Richard Bell: You Can Go Now!
The Richard Bell’s razor-sharp vision cuts through in incisive documentary form in the hands of academic and filmmaker, Larissa Behrendt.
It is surprising to think this is the first full length documentary feature on the iconoclastic Kamilaroi, Kooma, Jiman, and Gurang Gurang artist Richard Bell, whose career now spans thirty plus years. Knowing Richard’s practice, and his flair for satire, it’s a wonder that Bell has never produced his own mockumentary. Still, this new documentary entitled You Can Go Now, 2022, shows us that there are more layers to a complex artist who has always avoided being pigeonholed. The film is directed by Eualeyai/Kamillaroi academic, writer and filmmaker Larissa Behrendt, who produced the critically acclaimed 2019 documentary In my blood it runs.
You Can Go Now succeeds as a documentary because it largely puts its main subject in the background for the length of the film and dedicates much screen time towards setting the scene and profiling esteemed Indigenous activists and intellectuals. Much of the film is devoted to the historical and socio-political contexts that informed Aboriginal people’s lives in the twentieth century, including Bell’s. For an artist with such a larger-than-life personality and notoriety, Bell seems very comfortable and welcoming of being seen as the torchbearer of the many great Indigenous activists, artists, and dissidents who came before him.
The film’s brief but detailed outlining of the Indigenous contemporary art movements of the 1980s and 1990s is a terrific inclusion in the documentary, and clearly articulates the uniqueness of the Indigenous art from the Southeast of Australia that was developing in capital cities at the time. This is a particular area of focus that should be highlighted much more, as there are still many persistent notions around what constitutes “authentic” Indigenous art, and many artists of the 1980s and 1990s, including Bell, worked hard to create bold and innovative work that challenged these conceptions.
Many younger generations in Australia now are seeming to have less and less awareness of the important socio-political histories that are referenced in the film. Inner Sydney Suburbs such as Redfern and Chippendale, which the film highlights as once being vibrant epicentres for Indigenous people, are now largely unrecognizable compared to the film’s archival footage, and today are overcrowded suburbs that largely house the swelling populations of international students for nearby universities. There should be more advocacy around sharing and discussing these histories for younger generations or for those in educational settings with little prior knowledge of Indigenous political histories in this country. You Can Go Now could be a powerful tool in this endeavour, with many contextual opportunities to screen it in diverse settings, such as high school art classrooms, or university humanities courses.
Further to this, the film’s detailing of Bell’s relationship with African American artist and activist Emory Douglas is a thoughtful inclusion, as it again widens the scope of Bell’s art practice and his influences, allowing viewers to see how the Indigenous Australian socio-political movements of the twentieth century had much in common with the African American movements that were taking place at the same time. Many viewers may be surprised at this connection and by the fact that many Indigenous Australians still feel a great affinity for African American culture. Bell’s friendship with Douglas and their collaborative artworks exemplify these points of solidarity and cultural connection.

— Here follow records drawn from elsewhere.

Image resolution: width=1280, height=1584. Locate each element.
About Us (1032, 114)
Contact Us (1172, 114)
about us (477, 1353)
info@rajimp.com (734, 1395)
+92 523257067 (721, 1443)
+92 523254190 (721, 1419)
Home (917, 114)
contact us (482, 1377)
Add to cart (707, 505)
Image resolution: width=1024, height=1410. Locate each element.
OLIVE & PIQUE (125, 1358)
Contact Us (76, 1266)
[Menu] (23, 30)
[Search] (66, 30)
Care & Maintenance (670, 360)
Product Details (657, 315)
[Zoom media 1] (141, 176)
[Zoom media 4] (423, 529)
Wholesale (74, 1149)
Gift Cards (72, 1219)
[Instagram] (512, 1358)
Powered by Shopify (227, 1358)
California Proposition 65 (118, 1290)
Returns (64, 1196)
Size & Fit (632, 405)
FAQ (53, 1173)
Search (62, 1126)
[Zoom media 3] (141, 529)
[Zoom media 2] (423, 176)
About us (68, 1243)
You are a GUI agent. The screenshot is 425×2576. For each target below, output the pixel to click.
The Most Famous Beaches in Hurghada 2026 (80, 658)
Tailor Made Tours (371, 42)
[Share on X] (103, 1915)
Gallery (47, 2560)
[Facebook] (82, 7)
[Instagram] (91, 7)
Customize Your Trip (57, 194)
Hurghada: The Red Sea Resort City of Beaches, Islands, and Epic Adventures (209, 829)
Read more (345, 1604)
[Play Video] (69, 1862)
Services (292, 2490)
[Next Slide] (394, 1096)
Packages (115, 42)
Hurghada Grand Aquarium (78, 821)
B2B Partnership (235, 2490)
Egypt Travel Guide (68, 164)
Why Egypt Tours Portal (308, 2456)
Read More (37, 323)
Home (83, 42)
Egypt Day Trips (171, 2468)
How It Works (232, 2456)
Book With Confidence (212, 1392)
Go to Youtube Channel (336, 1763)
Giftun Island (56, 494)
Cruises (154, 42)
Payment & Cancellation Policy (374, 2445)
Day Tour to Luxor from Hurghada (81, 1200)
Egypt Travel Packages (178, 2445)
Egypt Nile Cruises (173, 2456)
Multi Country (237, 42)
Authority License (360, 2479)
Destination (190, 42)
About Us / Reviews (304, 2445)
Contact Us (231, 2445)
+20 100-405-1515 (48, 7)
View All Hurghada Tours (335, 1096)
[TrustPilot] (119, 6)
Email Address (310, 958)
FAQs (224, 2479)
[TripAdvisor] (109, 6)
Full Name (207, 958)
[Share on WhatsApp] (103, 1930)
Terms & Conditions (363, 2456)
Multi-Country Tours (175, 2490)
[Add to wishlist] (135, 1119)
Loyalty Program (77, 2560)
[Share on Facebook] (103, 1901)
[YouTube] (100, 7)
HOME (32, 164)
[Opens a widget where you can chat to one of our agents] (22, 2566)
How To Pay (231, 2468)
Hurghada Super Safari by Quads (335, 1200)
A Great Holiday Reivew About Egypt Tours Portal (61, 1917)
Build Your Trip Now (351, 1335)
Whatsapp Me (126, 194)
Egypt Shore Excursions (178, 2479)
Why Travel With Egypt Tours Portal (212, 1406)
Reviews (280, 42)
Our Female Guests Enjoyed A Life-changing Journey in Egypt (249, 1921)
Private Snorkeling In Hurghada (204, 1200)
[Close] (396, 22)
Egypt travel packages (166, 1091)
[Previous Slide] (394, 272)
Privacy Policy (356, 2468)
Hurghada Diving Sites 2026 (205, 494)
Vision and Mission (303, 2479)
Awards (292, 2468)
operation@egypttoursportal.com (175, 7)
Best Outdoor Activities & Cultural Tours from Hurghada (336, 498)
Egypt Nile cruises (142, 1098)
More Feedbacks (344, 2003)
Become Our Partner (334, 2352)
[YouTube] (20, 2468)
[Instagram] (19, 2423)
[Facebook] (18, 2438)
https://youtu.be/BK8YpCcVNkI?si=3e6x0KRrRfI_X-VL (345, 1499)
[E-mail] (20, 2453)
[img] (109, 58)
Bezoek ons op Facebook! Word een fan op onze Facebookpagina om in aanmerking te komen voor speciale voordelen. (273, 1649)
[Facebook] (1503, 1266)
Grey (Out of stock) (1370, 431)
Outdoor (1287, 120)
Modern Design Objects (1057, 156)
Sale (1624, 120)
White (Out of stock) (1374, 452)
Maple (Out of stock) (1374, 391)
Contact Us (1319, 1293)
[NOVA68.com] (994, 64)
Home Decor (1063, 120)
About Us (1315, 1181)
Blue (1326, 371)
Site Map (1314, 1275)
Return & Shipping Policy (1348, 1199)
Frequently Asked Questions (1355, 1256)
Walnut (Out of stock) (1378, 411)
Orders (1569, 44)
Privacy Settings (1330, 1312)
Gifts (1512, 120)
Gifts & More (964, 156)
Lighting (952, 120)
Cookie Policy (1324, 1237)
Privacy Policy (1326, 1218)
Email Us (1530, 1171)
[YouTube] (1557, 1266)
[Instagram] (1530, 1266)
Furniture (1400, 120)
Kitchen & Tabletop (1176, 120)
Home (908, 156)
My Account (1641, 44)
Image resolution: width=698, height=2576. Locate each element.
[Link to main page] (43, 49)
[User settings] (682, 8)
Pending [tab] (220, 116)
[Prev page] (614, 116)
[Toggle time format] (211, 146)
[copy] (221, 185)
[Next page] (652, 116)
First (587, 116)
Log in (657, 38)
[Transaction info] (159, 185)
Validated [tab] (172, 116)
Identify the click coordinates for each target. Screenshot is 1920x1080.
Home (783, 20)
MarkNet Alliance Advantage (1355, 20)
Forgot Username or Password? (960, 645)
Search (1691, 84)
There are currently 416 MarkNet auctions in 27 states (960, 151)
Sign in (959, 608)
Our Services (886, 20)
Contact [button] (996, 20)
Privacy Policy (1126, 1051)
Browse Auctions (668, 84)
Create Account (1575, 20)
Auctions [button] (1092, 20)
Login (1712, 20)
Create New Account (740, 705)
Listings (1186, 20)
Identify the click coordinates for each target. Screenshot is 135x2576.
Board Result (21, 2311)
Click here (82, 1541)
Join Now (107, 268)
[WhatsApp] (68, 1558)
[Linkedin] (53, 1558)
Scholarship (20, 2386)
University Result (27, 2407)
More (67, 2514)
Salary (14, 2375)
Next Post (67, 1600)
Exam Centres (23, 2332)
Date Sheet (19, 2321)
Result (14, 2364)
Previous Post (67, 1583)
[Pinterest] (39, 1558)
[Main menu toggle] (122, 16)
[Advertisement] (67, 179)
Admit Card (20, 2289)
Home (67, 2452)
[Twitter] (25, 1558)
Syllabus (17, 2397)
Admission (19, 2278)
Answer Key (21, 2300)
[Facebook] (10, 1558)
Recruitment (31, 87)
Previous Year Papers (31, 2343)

The film excels in outlining the many contexts and movements that shaped Bell’s transition from grassroots activist to internationally acclaimed fine artist, and the documentary’s major achievement is realising a scope broad enough for many different people can engage with the film, and learn about Indigenous Australian history and culture.
Some of Richard Bell’s greatest works are his moving image pieces lathered with black humour and raunchy satire. Seldom shown are works like The Dinner Party, 2013 which highlight Richard’s wicked sense of humour and other video works such as Scratch an Aussie, 2008 and Broken English, 2009 showcase the artist’s keen awareness of Australia’s cultural psyche. As an artist, Bell is able to operate much like a skilled neurosurgeon, as if the nation’s exposed brain is before him – he has instinctively always known which bundle of nerves to tap to get the desired response.
Over the course of his career, Richard Bell has been consistently framed as provocative, controversial, and inflammatory. This has largely come at the hands of media organisations, politicians, and the old guard elites of the Australian art world. Bell’s art, and his personality, have succeeded in creating cognitive dissonance in the minds of certain Australians who would rather find comfort in a paternalistic stereotype of an Indigenous artist. These persistent stereotypes infantilise Indigenous artists as meek and unambitious people, who humbly offer up their “traditional” art to be praised and coddled. Bell should be seen as a trailblazer in this regard, an Indigenous artist who has always refused not to rock the boat.